Required work: Retype, word for word, the line holding "Task: Click the 管理 management button" and every line below it to the end of the listing. Leave out the pictures.
□ □ □ □
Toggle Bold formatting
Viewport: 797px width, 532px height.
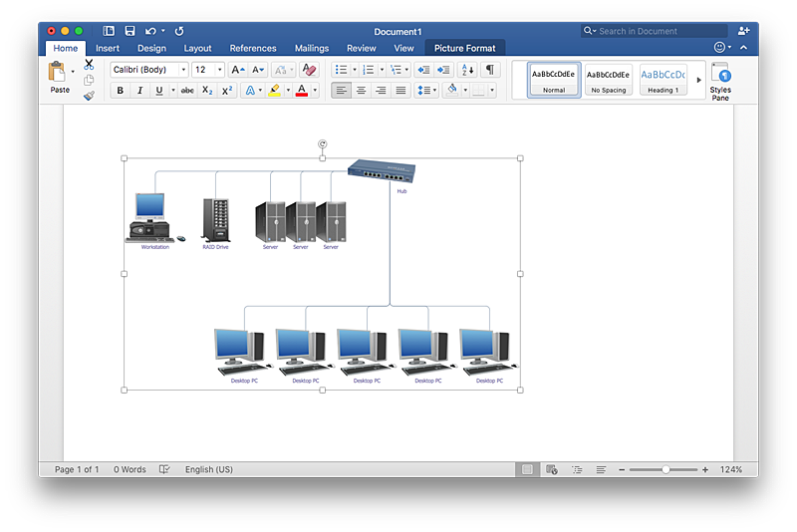[120, 91]
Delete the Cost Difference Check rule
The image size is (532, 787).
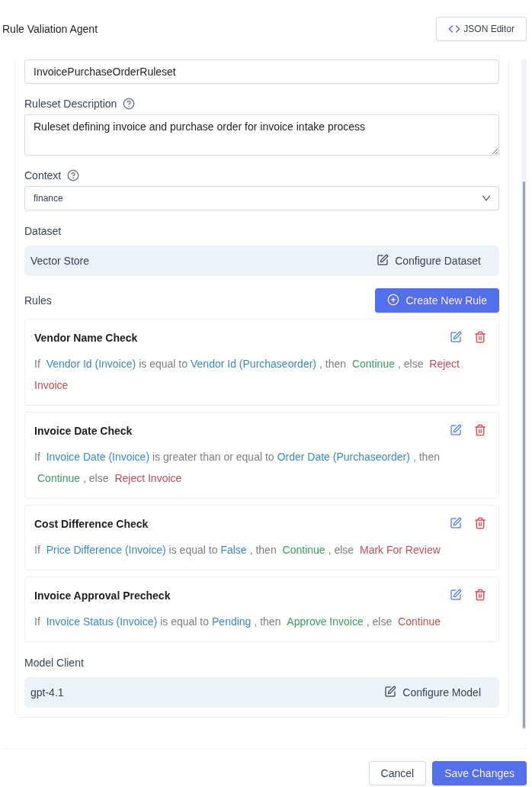coord(480,523)
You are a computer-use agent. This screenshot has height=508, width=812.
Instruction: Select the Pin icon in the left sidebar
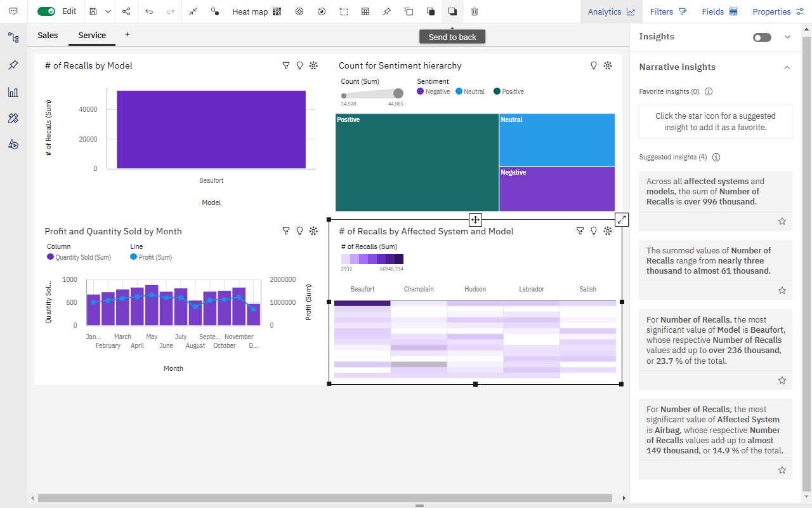tap(13, 65)
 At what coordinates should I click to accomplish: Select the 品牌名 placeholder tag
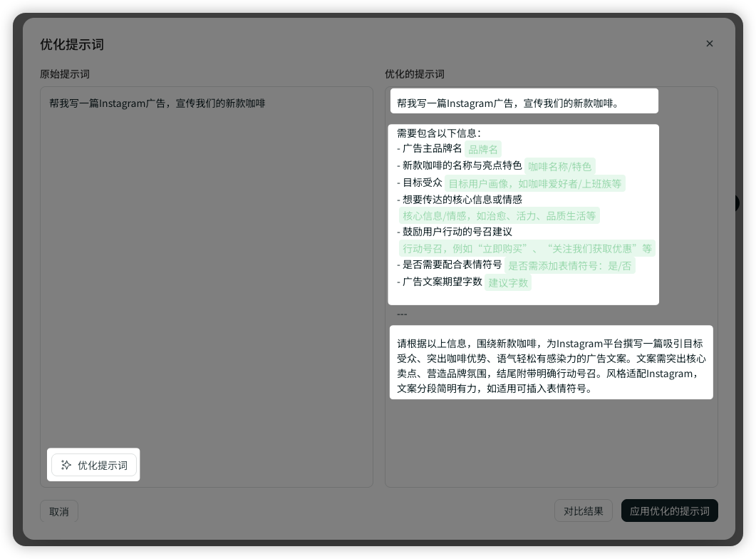483,149
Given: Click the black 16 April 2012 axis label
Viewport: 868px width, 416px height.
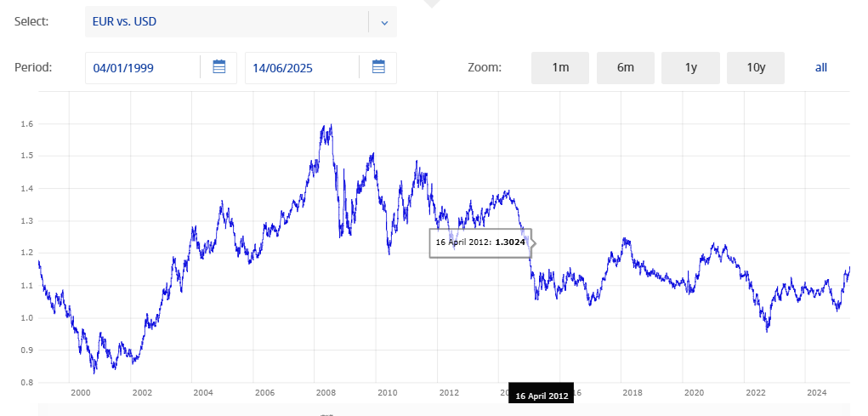Looking at the screenshot, I should click(542, 396).
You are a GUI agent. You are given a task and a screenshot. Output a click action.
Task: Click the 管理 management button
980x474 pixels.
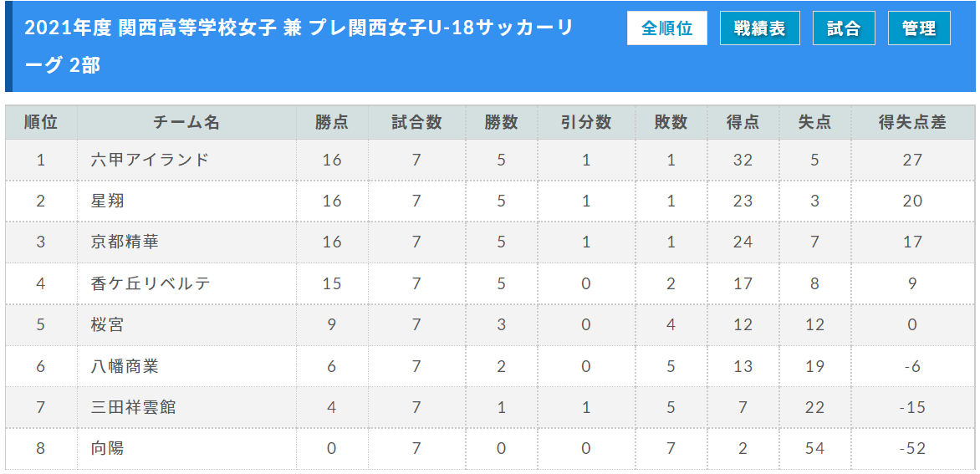click(919, 28)
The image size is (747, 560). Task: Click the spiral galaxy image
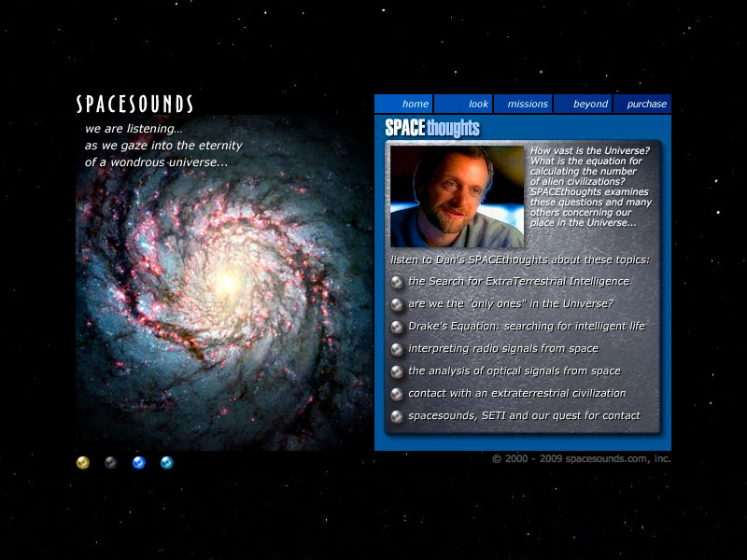coord(222,299)
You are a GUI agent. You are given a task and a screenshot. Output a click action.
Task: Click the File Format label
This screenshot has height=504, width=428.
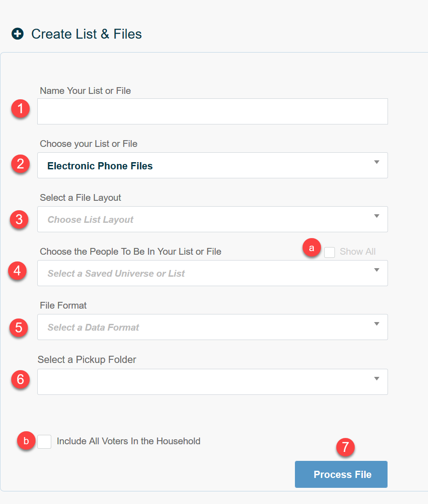pyautogui.click(x=63, y=305)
□ □ □ □
The completed task:
Task: Click the 管理 management button
980x474 pixels.
click(919, 28)
The image size is (747, 560). Task: Click the spiral galaxy image
coord(222,299)
You are a GUI agent. You are given a task and a screenshot. Output a click action.
Task: Click the File Format label
This screenshot has height=504, width=428.
pyautogui.click(x=63, y=305)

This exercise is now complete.